Jello Shooters, Electric Guitars, and the Conductivity of Water
Copyrighted by Lorna Tedder. Originally published in Life in the Third Degree.
I’m not sure which alcoholic drink caused me to contemplate the meaning of play, but eight hours into the party, standing in the rain and lightning and listening to the last of the Joe-a-Palooza bands, I was pretty sure of the definition.
I’m not much of a drinker—half a glass of wine puts me under the table—but Joe and Kat throw a nice little shindig that’s wonderfully laid back in comparison to the straight-jacket black-tie charity galas of my past.
So with a little alcohol in my system and my cell phone off, something helped me re-define the meaning of play. Maybe it was the fruity local white wine Kathy shoved at me the minute I walked into her husband’s 40th birthday party.
Or maybe the blue Jello shooters Matt tried unsuccessfully to talk me into sucking down, though Jeaneen was the one who finally persuaded me and I never did manage to tongue the Jello out with Matt’s wicked adeptness. Or maybe it was the Dreamsickle slushee that a woman named Lu mixed in the blender that had us all buzzing more than the electric bass player who was shirtless in the downpour.
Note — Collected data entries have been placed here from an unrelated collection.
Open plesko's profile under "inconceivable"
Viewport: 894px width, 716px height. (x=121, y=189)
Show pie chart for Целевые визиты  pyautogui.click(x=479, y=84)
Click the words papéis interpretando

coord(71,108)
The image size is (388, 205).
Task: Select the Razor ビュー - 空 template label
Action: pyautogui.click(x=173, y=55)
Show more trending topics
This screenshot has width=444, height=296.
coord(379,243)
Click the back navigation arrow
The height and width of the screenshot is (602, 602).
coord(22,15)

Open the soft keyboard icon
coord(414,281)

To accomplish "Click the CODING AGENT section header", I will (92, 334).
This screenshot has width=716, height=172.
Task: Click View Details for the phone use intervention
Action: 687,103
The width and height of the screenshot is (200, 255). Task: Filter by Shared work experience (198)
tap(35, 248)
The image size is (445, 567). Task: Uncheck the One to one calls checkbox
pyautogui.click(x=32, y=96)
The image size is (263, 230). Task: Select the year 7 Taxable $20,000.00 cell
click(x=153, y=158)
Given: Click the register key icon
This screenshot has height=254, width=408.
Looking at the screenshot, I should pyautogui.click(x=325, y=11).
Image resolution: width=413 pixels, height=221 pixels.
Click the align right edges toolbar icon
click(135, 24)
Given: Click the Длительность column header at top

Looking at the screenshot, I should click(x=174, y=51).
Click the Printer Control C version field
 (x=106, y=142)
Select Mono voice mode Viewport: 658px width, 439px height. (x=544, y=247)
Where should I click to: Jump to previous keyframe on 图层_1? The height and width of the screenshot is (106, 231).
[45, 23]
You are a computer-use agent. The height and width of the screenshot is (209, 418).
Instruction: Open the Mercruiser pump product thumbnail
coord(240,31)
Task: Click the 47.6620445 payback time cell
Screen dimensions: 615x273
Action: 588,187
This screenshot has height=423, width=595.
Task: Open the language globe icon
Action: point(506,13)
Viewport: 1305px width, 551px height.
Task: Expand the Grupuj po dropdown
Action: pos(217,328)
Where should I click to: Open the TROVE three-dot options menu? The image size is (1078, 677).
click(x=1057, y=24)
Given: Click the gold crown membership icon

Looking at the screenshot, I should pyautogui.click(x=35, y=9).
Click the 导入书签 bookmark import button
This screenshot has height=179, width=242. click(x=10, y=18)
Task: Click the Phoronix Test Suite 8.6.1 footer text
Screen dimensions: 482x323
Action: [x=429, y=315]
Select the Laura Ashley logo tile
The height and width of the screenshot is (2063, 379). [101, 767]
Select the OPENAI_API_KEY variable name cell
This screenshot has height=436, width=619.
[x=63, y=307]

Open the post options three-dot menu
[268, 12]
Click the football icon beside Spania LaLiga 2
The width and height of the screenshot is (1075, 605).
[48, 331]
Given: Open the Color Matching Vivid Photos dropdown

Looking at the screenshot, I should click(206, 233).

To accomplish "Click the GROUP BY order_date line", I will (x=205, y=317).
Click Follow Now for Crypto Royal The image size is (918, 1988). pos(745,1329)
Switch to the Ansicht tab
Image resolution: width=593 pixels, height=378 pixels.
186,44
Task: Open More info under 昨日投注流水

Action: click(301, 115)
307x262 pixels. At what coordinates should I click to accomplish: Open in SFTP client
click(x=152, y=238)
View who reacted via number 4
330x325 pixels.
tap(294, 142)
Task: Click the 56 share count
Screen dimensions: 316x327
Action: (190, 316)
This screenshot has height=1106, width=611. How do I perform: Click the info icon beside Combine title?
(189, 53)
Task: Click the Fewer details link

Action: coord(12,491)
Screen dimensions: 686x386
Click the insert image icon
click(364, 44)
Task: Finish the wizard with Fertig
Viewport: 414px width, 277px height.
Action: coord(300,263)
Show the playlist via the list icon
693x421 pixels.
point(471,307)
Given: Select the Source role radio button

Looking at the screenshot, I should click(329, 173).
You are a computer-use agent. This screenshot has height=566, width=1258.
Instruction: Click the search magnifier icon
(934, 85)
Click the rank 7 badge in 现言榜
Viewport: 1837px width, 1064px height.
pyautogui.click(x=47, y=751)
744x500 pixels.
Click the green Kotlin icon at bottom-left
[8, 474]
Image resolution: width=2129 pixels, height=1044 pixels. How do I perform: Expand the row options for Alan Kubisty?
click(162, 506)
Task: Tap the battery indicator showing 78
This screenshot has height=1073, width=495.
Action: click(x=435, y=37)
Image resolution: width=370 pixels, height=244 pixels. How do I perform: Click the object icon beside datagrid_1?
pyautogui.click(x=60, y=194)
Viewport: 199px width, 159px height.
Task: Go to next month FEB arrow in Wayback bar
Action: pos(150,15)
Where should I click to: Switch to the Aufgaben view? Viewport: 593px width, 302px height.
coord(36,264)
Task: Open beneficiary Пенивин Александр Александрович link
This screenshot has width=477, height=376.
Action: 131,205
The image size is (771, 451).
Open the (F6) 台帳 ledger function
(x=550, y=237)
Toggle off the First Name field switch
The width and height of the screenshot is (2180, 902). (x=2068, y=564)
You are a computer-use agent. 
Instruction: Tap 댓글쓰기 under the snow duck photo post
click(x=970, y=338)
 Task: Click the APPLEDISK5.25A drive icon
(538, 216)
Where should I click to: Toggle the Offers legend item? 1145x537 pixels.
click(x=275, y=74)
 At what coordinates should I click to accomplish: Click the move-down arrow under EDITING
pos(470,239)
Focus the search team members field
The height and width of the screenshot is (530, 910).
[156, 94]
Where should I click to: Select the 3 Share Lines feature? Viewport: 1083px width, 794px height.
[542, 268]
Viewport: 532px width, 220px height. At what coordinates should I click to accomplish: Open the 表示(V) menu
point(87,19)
Just being at the party was part of my plan to play more. My guides have been telling me for the past year to play more. Mark, my counselor, had told me to play more, too. Then Meredith, the newest entity I’ve encountered, gave me the same message: play more.
So I’ve been playing more. And my friends agree it’s something I need to do—they just don’t agree with how.
My friends at my day job think of “playing” as stuff they like—rollercoasters, golfing, swimming—that’s their play, their fun.
When they ask what I’m doing for the long weekend, I mention building a new patio or gardening or painting the hallway purple. Then I promptly watch the frowns plow across their foreheads as they prepare to lecture me on having more fun. To them, that’s work.
I mention day-long trips to healing sessions and working with earth energies and entities, and my friends fear I’m either dabbling too much in the Spirit World or working too hard at it. But to me, it’s play, too.
I talk about a whole day alone to hole up in my home office and write, and they wonder how hard work and solitude can be fun.
“You need to have more fun,” they tell me. “You need to play more.”
I am, but in my own way. Their ideas of fun bore me to tears. Activities, yes, but empty to me.
Yet I stand in the rain—quiet, smiling, watching, enjoying the energy of the band as well as their sound—and I remember for the first time in a long time how much I always enjoyed just listening to live music, connecting with the band and the beat, and losing myself in the songs.
“Aren’t you having a good time?” some potentially bi-sexual woman I don’t know asks, noticing that I’m quiet and no longer drinking as I simply watch the band and listen. “Aren’t you having any fun?” she asks.
Yes, I’m having fun just standing here and watching and listening and absorbing. To me, it’s fun. More than she could ever guess. Trust me on this! Because this, in my own way, is one of my favorite forms of play.